Amy Seimetz Rod Serling Daryl Davis Catherine Hardwicke

Movie News

In today’s Movie News Rundown: A profile of Daryl Davis, who gets people to abandon racism; beautiful scenes from a drive-in film festival in the heartland; and some thoughts on screenwriting and drugs from Rod Serling. Plus: Catherine Hardwicke looks at humanity.

Daryl Davis, Hero: In 1983, Daryl Davis was playing piano at a Maryland truck stop when a Klansmen approached him, saying, “This is the first time I ever heard a Black man play the piano like Jerry Lee Lewis.’” Davis responded: “Where do you think Jerry Lee Lewis learned how to play?” The encounter led Davis to begin befriending, and educating, racists. Because of Davis’ efforts, writes Greg Gilman in this profile, “over 200 former white supremacists credit Daryl Davis with freeing their hearts and minds from the prison of hate.” Davis is the subject of the documentary Accidental Courtesy: Daryl Davis, Race & America.
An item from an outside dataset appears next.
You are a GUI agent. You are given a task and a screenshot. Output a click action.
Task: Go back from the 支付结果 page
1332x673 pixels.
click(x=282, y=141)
Support for Amy Seimetz: Indiewire notes that cinephiles are rallying around writer-director-actor-producer Amy Seimetz after news emerged that she took out a restraining order against Shane Carruth, who directed and co-starred with her in 2013’s Upstream Color. The restraining order, which Variety covers here, became public knowledge when Carruth tweeted an image of something else — with the retraining order visible in the lower-right corner of the shot. This is sickening, made worse because Carruth seems to have made it public in an attempt to sabotage the release of Seimetz’s movie,” tweeted Slate‘s Sam Adams. Seimetz’s new film, She Dies Tomorrow, is out this week.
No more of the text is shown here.